OpenTelemtry Metrics Office Hours in 10 minutes
When using OpenTelemetry together with a database (e.g. PostgreSQL) it would be extremely helpful to be able to retrieve extended information about a problematic query sometimes. There are multiple alternatives:
The database uses OTel in its codebase, providing a configuration parameter for when to add extended information (e.g. PostgreSQL's auto_explain 2s could set the record span bit to 1 for all queries using more than 2s, and add an annotation/attribute/event with the EXPLAIN output to the span). Most queries would not have a span from the database side.
Always run the span in the database, and EXPLAIN output if the query duration is longer than auto_explain's 2s.
some other mechanism?
Will there be other mechanisms that controls when the spans are recorded?

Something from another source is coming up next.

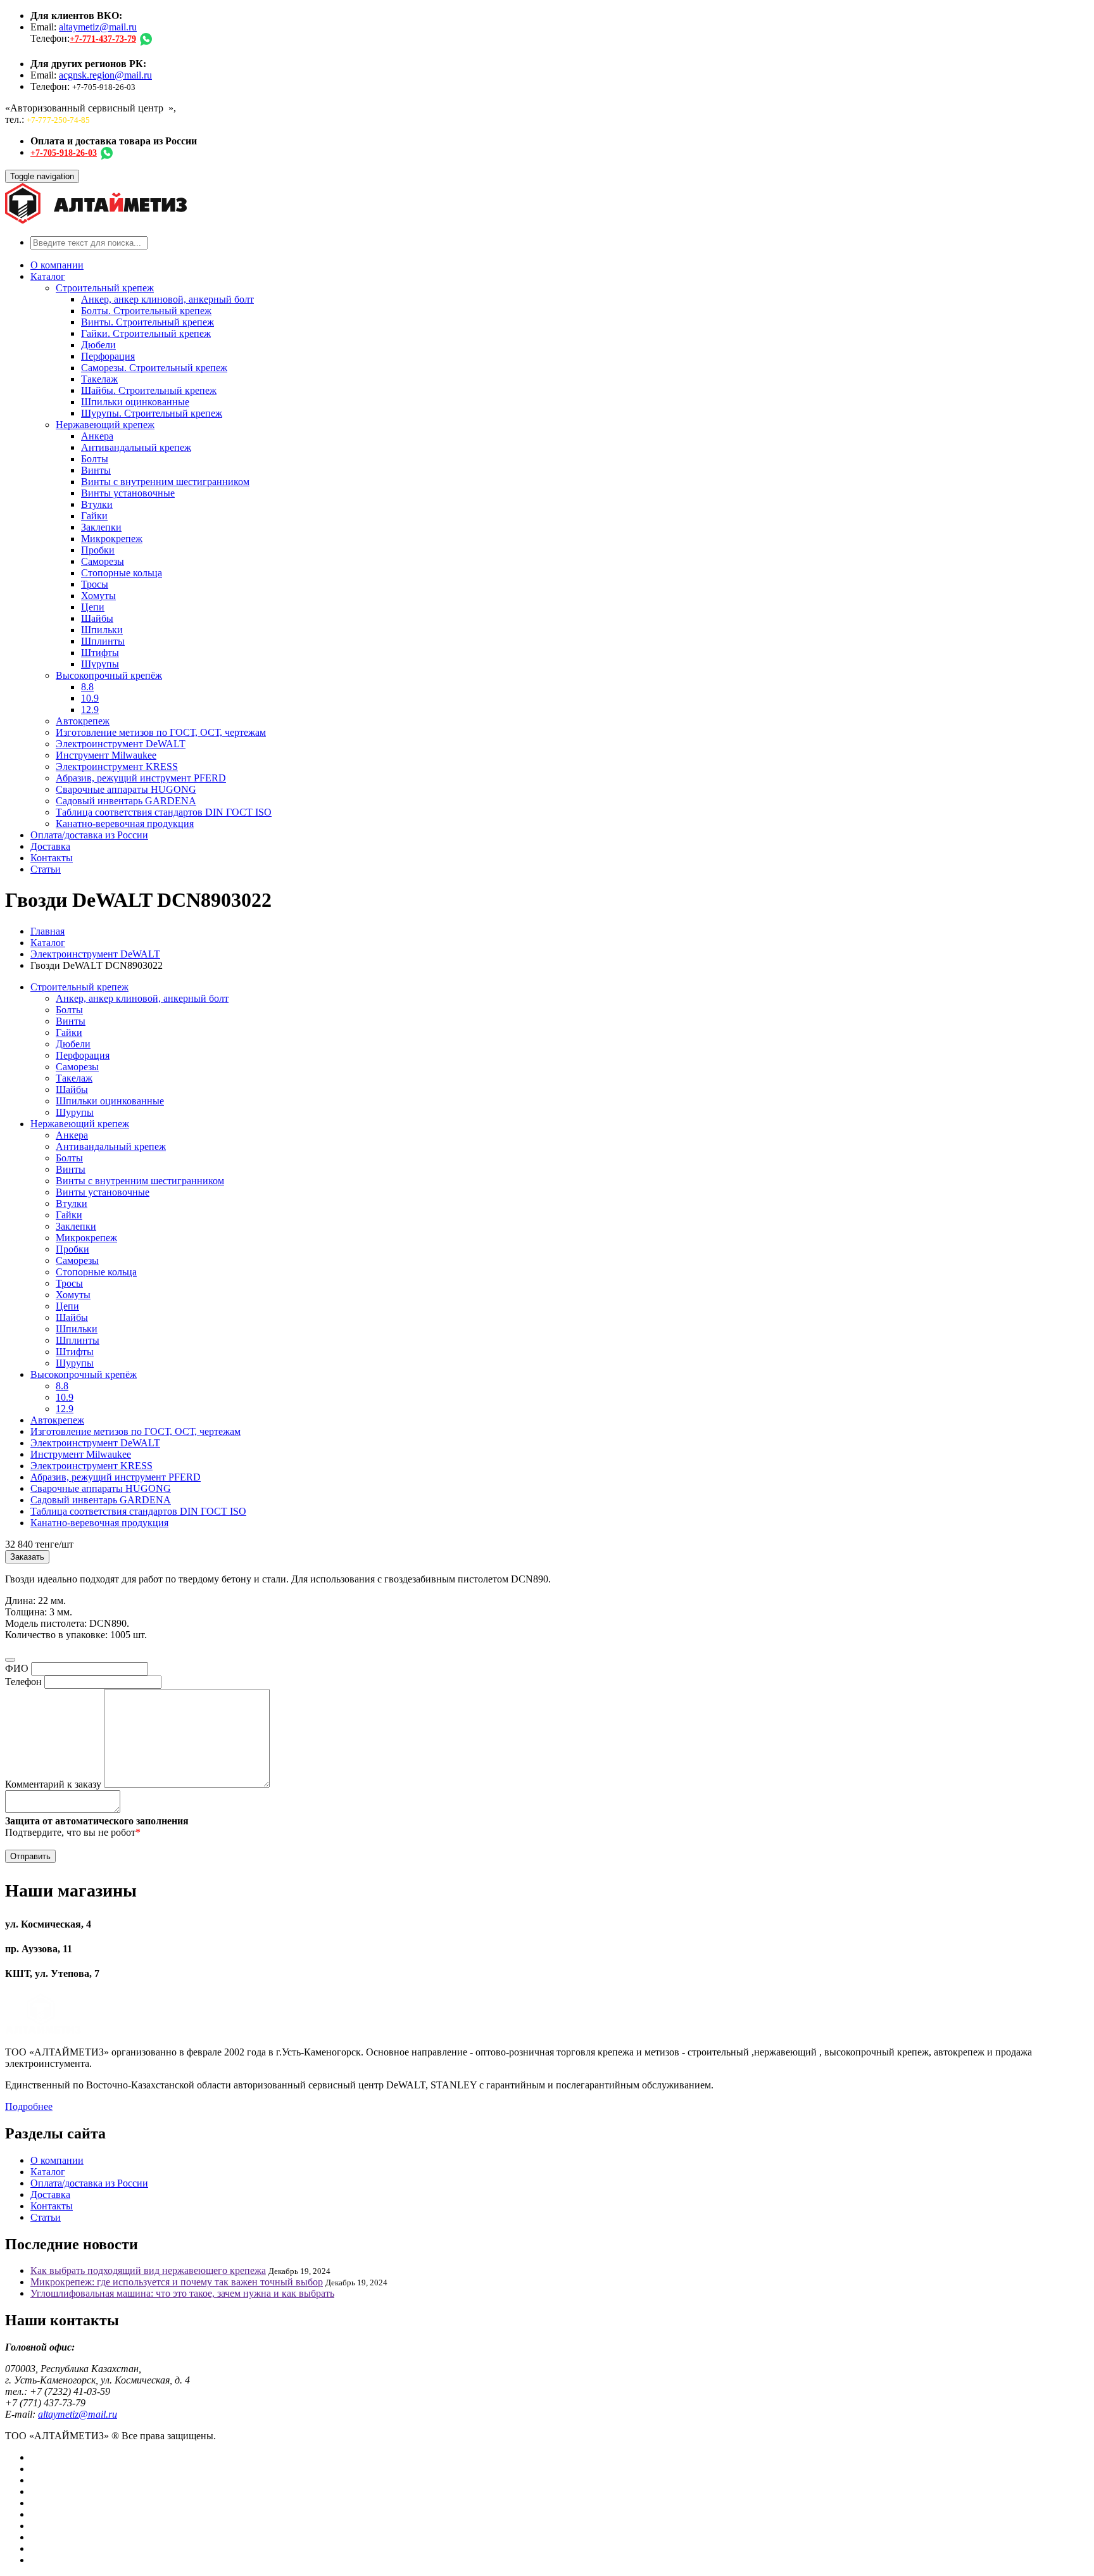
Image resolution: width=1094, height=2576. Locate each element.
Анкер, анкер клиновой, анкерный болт (167, 299)
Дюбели (98, 344)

I think this kind of functionality could make profiling (simple/most) database query problems easier :) Also, I guess there is need for knobs to enable/disable certain traces when the application is not experiencing problems...
@meastp I would suggest that the solution is to have detailed and thorough semantic conventions for every common database. We’re actively working out what those conventions should be, so this is a good time to get involved.
Once we have specified a set of attributes for desribing common databases, filtering rules for those attributes can be specified as well. Filtering can then be installed at various points in the telemetry system; for example, as
spanprocessor plugins for every language, as config options for collectors and sidecars, or as content policies for L7 network proxies.